**Description of the task:** Reproduce the stretch of rows from the start through the line containing "pos(1214,157)", swapping "toggle" for "switch" and leaving everything else unchanged. Omit the pictures from your answer.

**Listed records:**
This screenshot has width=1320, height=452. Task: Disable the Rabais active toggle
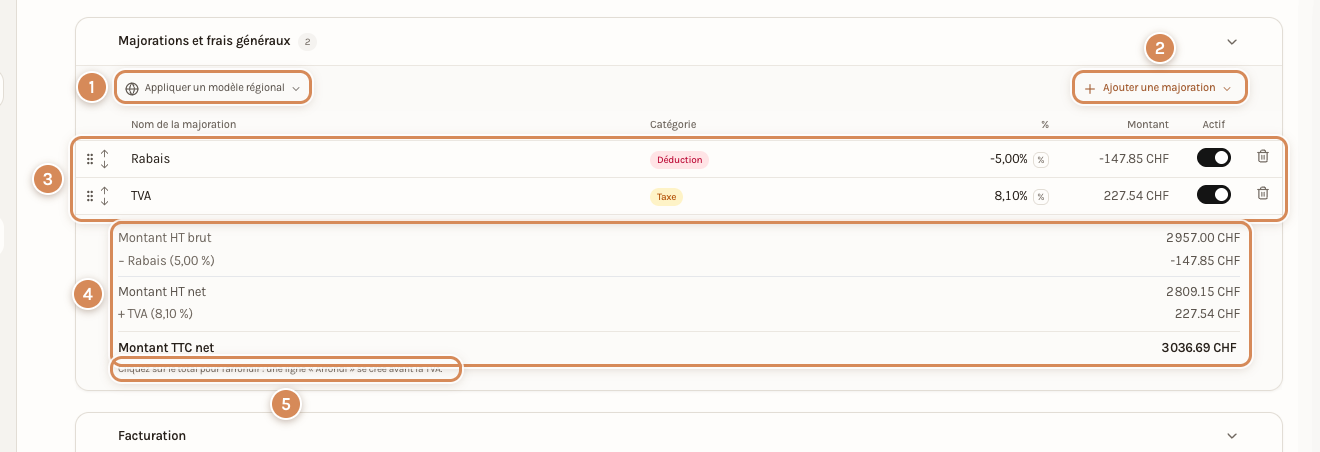pos(1214,157)
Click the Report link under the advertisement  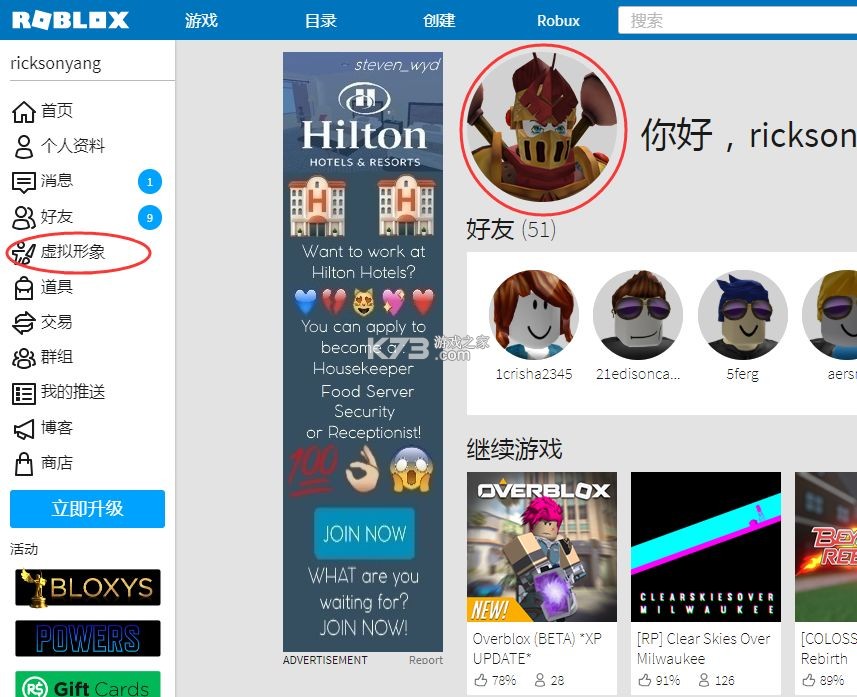click(x=425, y=660)
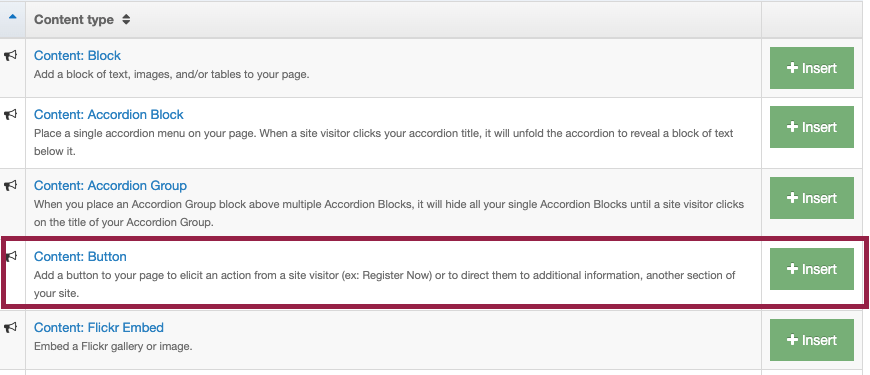The width and height of the screenshot is (870, 375).
Task: Insert a Content: Block
Action: [812, 68]
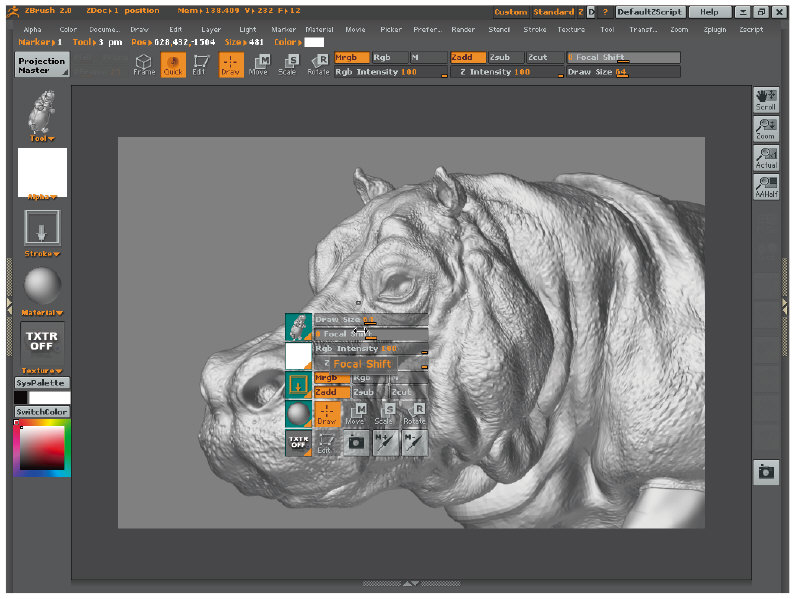Open the Tool selector on the left shelf
This screenshot has height=599, width=794.
coord(42,113)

**Task result:**
This screenshot has width=1320, height=452. Task: Disable the Rabais active switch
pos(1214,157)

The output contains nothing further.